ChatGPT Plus, Team users, and developers with OpenAI API usage Tier 5 can now access the preview version of the full model, o1-preview.
These users can also access o1-mini — a smaller, faster version of the o1 model that is particularly effective at coding. As a smaller model, the tech giant says it is “80% cheaper than o1-preview, making it a powerful, cost-effective model for applications that require reasoning but not broad world knowledge.”
Open AI noted that ChatGPT Enterprise and Edu users will get access to both models beginning next week.
“We also are planning to bring o1-mini access to all ChatGPT Free users,” the company said in its release.
here is o1, a series of our most capable and aligned models yet:https://t.co/yzZGNN8HvD
o1 is still flawed, still limited, and it still seems more impressive on first use than it does after you spend more time with it. pic.twitter.com/Qs1HoSDOz1
— Sam Altman (@sama) September 12, 2024
Instead of furthering GPT-4’s language capability, OpenAI o1 and o1-mini focus on science, creating and debugging code and math. A demonstration video shows the model building a playable game in the style of the Snake games in the 1970s. As OpenAI explained, o1 can be used by:
OpenAI says o1 placed in the 89th percentile on the competitive programming test Codeforces and scored among the top 500 students in the U.S. in a qualifier for the USA Math Olympiad.
By nature, o1 will take longer to answer than ChatGPT or GPT-4.
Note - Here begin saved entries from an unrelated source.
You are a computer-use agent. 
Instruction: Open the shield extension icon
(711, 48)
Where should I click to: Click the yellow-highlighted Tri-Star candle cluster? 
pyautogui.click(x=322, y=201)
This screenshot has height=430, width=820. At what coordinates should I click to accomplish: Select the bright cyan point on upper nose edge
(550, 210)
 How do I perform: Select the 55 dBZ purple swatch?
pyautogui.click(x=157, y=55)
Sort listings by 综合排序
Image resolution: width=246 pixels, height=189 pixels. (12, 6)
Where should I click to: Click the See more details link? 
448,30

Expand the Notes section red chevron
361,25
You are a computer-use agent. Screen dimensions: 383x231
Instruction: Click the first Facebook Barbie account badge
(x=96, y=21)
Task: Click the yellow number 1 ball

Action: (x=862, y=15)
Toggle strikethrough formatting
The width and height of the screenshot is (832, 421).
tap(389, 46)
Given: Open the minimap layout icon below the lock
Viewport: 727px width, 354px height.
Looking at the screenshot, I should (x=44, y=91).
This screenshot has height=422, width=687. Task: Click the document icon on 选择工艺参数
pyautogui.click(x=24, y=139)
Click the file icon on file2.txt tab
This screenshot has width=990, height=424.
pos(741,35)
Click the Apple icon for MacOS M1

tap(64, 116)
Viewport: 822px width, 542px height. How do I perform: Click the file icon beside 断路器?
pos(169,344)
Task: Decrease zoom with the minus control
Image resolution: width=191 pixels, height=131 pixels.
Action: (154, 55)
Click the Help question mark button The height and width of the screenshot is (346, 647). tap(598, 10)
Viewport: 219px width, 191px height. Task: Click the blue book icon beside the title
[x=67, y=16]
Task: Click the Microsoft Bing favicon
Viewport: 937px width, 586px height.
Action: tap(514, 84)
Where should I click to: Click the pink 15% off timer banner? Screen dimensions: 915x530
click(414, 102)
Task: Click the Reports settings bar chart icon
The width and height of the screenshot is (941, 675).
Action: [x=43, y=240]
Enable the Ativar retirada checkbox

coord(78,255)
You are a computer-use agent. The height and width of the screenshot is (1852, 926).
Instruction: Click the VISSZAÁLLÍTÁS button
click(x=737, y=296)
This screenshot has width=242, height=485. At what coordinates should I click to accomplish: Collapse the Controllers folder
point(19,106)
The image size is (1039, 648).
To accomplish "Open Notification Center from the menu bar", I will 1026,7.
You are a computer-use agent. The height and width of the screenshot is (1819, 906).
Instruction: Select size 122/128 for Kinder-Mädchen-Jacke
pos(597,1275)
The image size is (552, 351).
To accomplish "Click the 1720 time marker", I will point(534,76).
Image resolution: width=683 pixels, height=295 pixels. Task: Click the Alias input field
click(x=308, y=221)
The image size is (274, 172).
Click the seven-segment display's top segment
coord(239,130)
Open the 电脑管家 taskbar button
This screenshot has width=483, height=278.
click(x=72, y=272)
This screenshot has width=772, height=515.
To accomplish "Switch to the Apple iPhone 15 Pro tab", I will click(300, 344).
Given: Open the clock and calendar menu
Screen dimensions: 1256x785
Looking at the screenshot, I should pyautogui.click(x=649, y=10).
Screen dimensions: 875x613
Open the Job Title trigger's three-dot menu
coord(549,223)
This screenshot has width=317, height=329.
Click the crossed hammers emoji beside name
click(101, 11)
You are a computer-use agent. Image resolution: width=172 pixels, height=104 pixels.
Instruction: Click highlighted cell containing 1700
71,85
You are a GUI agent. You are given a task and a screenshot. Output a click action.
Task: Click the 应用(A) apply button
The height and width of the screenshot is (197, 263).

o1-preview can output a maximum of 32k tokens, while o1-mini can output a maximum of 64k tokens.A token can be as short as one character or as long as one word, depending on the complexity of the text. Both versions of the new model support text input only, not audio or images.
OpenAI created a best practices guide for developers to determine whether o1 is right for their work.
In the model’s system card, where OpenAI outlines red-teaming efforts and other security considerations, o1 received a “medium” safety rating in two categories. Independent research group Apollo Research noted o1 “has the basic capabilities needed to do simple in-context scheming,” meaning “gaming their oversight mechanisms as a means to achieve a goal.” On the other hand, the deeper reasoning gives the model a better understanding of safety policies.